This project performs Optical Character Recognition (OCR) on uploaded documents such as PAN Cards, Resumes, and Handwritten Notes using Tesseract OCR.
It automatically detects the document type and extracts key fields like name, date of birth, PAN number, email, etc.
A simple Streamlit web UI is provided for uploading and searching extracted fields.

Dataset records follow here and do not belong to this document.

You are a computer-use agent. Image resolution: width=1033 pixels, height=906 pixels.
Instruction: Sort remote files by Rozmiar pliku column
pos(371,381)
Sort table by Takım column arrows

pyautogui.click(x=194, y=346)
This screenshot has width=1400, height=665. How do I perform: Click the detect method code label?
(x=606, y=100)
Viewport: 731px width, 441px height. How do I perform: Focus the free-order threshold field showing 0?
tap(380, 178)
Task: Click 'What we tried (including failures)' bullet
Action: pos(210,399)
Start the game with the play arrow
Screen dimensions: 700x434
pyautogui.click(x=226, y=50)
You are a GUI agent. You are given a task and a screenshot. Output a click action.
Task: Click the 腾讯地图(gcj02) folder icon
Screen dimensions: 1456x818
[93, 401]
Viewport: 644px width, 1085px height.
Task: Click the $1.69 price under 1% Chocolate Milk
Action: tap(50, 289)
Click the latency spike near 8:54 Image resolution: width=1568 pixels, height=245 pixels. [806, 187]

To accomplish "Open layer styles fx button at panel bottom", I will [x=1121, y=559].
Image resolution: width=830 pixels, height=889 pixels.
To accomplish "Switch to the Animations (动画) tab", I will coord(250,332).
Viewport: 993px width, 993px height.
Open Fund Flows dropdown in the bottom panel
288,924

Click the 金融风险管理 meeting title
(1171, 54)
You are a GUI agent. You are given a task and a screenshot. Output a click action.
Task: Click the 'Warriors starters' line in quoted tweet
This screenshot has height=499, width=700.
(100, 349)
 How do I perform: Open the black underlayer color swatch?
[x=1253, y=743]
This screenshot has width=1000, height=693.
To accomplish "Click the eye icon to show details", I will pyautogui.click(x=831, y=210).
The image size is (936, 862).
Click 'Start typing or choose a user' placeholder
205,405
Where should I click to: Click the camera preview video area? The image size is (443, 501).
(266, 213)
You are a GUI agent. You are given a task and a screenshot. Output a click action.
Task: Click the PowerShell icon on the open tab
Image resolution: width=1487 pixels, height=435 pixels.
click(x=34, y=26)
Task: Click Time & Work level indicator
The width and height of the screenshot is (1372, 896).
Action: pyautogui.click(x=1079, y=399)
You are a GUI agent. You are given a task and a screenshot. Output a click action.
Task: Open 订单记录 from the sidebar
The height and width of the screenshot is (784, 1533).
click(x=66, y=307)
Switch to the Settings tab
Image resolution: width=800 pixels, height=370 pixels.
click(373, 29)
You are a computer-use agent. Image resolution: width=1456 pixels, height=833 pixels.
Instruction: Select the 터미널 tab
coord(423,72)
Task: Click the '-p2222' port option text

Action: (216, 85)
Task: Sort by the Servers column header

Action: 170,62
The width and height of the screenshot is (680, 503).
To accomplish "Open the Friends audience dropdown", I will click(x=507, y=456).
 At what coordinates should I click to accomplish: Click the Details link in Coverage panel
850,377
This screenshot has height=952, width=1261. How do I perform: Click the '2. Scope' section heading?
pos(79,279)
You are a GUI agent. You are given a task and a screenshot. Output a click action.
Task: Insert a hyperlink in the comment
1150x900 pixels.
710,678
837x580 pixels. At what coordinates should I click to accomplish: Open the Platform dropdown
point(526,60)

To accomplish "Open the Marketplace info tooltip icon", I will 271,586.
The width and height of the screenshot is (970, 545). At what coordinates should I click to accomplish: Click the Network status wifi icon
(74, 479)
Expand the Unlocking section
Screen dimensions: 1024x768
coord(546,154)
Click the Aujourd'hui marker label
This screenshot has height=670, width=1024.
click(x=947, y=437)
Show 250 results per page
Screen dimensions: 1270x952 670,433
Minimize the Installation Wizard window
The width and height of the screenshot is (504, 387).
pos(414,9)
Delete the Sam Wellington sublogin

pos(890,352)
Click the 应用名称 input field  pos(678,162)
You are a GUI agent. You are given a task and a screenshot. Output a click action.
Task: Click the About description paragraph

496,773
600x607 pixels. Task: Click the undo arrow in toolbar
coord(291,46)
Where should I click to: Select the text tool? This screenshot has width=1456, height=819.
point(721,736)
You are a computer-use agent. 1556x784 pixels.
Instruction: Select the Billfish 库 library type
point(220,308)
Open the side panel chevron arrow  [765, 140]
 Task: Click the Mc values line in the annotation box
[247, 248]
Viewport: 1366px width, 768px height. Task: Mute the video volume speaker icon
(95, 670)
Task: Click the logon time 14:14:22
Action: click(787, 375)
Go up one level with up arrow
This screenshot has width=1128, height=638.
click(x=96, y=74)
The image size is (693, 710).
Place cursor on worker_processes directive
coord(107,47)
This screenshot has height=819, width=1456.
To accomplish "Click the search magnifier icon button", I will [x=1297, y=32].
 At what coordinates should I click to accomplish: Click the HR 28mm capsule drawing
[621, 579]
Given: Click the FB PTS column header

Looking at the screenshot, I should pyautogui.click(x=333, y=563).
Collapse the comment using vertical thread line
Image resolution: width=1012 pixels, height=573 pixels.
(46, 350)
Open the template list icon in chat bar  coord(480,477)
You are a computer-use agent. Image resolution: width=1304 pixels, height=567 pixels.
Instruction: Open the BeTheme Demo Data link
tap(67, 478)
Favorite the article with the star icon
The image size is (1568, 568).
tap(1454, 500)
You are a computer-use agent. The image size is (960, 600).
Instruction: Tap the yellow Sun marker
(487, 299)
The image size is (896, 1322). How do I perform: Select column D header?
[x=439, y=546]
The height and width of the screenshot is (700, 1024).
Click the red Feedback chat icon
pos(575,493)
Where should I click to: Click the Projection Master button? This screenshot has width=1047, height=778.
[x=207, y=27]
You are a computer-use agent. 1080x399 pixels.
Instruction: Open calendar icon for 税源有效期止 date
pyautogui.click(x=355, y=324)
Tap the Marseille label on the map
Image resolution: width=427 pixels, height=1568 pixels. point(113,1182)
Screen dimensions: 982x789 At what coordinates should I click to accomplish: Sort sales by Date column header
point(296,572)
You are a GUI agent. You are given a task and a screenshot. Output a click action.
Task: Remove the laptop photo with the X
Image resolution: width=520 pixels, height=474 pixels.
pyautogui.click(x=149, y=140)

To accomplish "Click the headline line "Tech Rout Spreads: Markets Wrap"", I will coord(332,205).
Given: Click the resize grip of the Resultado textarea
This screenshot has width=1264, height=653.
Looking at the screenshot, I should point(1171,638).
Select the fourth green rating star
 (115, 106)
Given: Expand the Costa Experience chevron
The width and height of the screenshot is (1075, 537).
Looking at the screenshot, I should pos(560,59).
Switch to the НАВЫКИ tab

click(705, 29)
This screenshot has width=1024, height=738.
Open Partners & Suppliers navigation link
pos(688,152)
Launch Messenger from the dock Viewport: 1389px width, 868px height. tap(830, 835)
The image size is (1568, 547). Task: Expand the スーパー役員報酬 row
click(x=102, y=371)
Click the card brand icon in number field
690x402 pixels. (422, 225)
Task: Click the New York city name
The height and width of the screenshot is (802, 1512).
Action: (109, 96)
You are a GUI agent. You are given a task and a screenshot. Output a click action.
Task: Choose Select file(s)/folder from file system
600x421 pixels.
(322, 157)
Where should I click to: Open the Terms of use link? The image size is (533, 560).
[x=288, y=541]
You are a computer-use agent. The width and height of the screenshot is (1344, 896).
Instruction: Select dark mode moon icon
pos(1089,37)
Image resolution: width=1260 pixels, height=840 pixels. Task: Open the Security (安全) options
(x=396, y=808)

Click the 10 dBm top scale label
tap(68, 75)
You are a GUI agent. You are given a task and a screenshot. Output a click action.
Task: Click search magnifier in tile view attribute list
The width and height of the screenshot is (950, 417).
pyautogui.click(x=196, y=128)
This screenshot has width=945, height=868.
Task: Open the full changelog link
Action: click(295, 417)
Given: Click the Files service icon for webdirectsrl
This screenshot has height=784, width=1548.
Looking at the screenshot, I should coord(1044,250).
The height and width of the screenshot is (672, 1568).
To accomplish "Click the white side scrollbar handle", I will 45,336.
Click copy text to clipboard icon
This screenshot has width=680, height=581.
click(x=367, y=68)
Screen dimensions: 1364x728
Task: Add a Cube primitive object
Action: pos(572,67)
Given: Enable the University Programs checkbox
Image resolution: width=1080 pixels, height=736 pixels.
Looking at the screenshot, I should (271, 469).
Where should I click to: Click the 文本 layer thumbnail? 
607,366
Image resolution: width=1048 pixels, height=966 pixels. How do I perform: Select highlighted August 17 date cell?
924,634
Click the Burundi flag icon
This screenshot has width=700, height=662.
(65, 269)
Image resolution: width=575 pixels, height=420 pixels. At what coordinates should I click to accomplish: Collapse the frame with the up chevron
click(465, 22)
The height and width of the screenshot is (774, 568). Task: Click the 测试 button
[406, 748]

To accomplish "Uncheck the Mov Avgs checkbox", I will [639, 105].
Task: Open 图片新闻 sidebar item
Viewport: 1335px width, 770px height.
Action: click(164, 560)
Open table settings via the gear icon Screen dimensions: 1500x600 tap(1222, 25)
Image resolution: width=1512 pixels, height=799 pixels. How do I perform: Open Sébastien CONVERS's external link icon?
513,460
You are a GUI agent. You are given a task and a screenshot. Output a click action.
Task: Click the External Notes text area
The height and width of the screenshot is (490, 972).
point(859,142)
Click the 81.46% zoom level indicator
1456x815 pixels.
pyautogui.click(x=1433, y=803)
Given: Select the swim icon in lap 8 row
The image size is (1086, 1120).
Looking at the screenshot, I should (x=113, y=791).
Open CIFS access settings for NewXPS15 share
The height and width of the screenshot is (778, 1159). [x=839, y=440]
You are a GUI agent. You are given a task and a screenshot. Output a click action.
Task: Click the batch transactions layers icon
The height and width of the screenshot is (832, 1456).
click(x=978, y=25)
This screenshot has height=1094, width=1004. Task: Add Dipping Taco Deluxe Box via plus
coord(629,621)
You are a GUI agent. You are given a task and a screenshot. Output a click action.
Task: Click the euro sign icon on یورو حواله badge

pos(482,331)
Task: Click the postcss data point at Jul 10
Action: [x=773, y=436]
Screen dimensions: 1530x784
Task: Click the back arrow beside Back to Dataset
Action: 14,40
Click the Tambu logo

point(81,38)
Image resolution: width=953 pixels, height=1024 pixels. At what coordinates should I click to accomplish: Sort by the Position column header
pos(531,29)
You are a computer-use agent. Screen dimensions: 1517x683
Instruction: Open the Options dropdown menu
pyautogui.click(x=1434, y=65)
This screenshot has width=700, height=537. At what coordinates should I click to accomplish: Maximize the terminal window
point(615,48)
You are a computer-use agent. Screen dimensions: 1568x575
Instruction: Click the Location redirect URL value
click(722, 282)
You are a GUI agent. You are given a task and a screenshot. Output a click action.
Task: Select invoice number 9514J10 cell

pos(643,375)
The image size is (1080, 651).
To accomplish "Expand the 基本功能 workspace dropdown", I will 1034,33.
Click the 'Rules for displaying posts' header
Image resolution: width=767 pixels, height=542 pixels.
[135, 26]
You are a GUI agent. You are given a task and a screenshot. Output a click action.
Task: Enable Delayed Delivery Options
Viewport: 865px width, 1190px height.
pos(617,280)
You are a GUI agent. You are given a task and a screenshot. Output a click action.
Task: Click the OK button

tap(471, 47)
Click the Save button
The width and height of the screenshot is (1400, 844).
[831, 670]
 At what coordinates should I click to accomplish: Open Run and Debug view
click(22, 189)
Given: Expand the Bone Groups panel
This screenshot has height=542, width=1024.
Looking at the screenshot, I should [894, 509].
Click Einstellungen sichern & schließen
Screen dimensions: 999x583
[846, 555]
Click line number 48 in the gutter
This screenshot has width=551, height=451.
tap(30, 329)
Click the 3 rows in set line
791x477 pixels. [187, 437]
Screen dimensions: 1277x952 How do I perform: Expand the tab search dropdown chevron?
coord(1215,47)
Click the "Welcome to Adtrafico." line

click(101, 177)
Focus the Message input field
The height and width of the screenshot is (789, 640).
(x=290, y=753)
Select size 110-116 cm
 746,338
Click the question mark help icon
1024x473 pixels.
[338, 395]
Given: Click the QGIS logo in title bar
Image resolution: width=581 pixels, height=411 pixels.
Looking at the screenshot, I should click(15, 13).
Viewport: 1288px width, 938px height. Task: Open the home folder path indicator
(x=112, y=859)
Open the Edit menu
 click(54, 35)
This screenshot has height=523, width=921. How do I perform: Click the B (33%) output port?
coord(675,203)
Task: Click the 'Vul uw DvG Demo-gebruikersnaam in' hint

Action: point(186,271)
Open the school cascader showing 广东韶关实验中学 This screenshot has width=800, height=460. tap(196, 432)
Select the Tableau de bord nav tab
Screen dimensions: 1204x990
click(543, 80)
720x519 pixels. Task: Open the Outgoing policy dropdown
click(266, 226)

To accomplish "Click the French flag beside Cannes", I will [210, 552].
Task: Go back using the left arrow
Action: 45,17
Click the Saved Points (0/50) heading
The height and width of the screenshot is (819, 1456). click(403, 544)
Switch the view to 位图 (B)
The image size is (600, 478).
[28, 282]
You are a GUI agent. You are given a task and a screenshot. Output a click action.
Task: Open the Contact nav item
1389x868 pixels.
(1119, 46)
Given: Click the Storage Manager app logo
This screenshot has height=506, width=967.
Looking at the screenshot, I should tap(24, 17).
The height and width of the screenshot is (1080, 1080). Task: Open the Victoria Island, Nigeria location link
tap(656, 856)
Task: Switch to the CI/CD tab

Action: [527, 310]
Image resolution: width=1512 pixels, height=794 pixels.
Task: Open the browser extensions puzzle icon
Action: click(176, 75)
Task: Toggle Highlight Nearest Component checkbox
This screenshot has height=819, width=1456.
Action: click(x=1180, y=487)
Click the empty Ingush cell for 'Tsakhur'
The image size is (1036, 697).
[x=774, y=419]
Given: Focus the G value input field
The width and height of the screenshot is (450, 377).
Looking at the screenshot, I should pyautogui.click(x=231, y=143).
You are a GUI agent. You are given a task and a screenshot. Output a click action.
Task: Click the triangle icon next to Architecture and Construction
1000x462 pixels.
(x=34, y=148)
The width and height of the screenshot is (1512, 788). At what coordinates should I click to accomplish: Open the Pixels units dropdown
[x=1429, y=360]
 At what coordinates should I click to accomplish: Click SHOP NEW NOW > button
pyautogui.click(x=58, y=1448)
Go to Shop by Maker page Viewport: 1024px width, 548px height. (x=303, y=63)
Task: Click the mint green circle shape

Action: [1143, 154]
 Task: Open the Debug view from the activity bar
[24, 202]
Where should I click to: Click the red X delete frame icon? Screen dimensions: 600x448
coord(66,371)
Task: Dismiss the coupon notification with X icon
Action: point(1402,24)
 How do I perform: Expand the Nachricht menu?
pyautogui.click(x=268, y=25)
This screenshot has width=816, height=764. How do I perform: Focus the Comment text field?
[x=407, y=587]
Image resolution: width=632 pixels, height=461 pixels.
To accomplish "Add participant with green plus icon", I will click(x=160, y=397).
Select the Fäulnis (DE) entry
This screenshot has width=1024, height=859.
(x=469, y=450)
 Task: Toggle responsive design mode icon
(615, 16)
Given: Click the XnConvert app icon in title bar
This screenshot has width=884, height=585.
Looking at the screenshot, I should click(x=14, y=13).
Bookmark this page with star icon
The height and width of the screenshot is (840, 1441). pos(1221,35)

Small OCR system to parse PAN cards, resumes and handwritten docs.
- Backend: Tesseract (via pytesseract)
- Parser:
llm_parser.py(regex-based extraction + simple heuristics) - UI: Streamlit app
ui_app.py - Batch runner:
main.py(processessample_docs/and writes JSON tooutputs/)
ocr-document-parser/
├── llm_parser.py # Logic to clean and parse extracted text
├── main.py # Batch script to run OCR and save structured outputs as JSON
├── ocr_engine.py # Handles image-to-text extraction using Tesseract OCR
├── ui_app.py # Streamlit web app for uploading and searching documents
├── requirements.txt # Project dependencies
├── README.md # Project overview and setup instructions
├── LICENSE # MIT License
├── .gitignore # Files and folders to ignore in Git
│ ├── sample_docs/ # Example input images for testing
│ ├── handwritten.png
│ ├── pan_card.jpg
│ └── resume.jpg │
├── outputs/ # JSON files generated after running OCR
│ ├── handwritten_result.json
│ ├── pan_card_result.json
│ └── resume_result.json
│ └── .venv/ # Virtual environment (ignored by Git)
-
Install Python 3.8+ and Tesseract OCR
-
Clone or download this repo
git clone https://github.com/<Bharathyalagi>/ocr-document-parser.git
-
Install Python deps and tessaract:
pip install -r requirements.txt
- Ubuntu/Linux
sudo apt install tesseract-ocr
- Windows
https://github.com/UB-Mannheim/tesseract/wiki
- Ubuntu/Linux
-
Run CLI Batch
python main.py
-
Run web UI
streamlit run ui_app.py
-
Stop Streamlit server when done
CTRL + C
Note: We save parsed outputs as JSON because JSON stores structured key/value pairs (like "Name": "RAVI KUMAR"), is human-readable, and easily consumed by other tools and APIs.